Alessio Pagani | sabato 30 aprile, 2022

Mamma Binti, a 37 anni, ha dato alla luce la sua cucciola nonostante un parto complicato. In attesa che si riprenda, sono i veterinari dello zoo ad allattare la neonata. 

Fiocco rosa allo zoo di Knoxville. Nei giorni scorsi, nel parco protetto della città del Tennessee, è venuta alla luce una piccola femmina di scimpanzè. Merito di mamma Binti che, a 37 anni, ha superato con successo un travaglio piuttosto complicato. Reso ancor più difficile, chiariscono i veterinari che l’hanno in cura, «dalla ritenzione della placenta». Per questo Binti è dovuta ricorrere alle cure degli specialisti della facoltà di veterinaria dell’università del Tennessee. «Mentre la mamma sta riprendendo le forze», sottolineano dallo zoo, «la sua piccola viene curata 24 ore su 24 dal personale dedicato ai grandi primati, impegnato ad assecondare i suoi bisogni di latte e coccole.

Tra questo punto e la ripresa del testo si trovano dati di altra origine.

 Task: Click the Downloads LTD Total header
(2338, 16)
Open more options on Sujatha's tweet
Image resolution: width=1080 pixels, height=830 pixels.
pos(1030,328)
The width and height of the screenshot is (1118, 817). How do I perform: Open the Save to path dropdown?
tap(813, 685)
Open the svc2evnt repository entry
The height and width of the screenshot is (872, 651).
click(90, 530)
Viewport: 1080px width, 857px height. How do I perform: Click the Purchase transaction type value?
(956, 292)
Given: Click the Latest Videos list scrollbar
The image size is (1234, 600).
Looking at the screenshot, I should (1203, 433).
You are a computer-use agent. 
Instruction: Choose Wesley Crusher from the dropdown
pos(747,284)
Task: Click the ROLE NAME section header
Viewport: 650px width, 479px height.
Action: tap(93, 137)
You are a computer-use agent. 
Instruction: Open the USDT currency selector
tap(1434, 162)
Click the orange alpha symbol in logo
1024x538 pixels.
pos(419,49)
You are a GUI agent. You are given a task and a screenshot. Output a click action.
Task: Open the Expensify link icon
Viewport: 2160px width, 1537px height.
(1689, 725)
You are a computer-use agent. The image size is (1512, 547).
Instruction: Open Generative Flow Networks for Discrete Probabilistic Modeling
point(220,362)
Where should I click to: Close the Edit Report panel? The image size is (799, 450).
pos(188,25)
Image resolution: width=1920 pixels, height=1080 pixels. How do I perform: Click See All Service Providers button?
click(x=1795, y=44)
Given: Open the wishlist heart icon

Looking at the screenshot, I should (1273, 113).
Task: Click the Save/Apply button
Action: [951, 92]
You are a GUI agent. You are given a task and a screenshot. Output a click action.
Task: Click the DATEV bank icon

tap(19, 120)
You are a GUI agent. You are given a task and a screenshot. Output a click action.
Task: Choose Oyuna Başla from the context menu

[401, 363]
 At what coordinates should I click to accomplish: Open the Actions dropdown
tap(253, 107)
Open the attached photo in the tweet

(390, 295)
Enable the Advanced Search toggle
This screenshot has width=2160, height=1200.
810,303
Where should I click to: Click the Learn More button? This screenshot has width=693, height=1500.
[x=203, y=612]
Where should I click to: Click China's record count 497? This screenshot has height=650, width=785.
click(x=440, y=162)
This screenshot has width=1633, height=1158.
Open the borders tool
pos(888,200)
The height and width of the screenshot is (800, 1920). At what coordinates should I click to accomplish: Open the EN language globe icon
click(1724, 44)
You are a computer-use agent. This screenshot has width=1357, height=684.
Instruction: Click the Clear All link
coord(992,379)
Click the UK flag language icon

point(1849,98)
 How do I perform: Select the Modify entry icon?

Le sue condizioni sono ottime, è sana e forte». La piccola è stata soprannominata Stevie in onore del primatologo di fama mondiale Steve Ross recentemente scomparso, ed è stata accolta come un segno di speranza per la popolazione di scimpanzé selvatici in via di estinzione.  

«Bersaglio del bracconaggio portati al declino dalla perdita dell’habitat, dalle malattie», come confermano gli esperti della struttura americana, «sono al centro delle operazioni di conservazione e riproduzione di ben 32 grandi parchi. L’obiettivo è mantenere una popolazione sana e forte, con caratteristiche genetiche diverse, il più possibile al riparo». Animali molto sociali e in continua relazione tra di loro, sono soliti dividersi la cura della prole in una sorta di famiglia allargata. Per questo anche gli altri scimpanzé di Knoxville hanno già avuto la possibilità di incontrare la neoarrivata. «La nostra femmina più grande, Daisy», spiega la dottoressa Melissa McGee, curatrice delle grandi scimmie, «ha già preso in braccio Stevie ed è stata pronta a rispondere alle sue richieste di attenzione».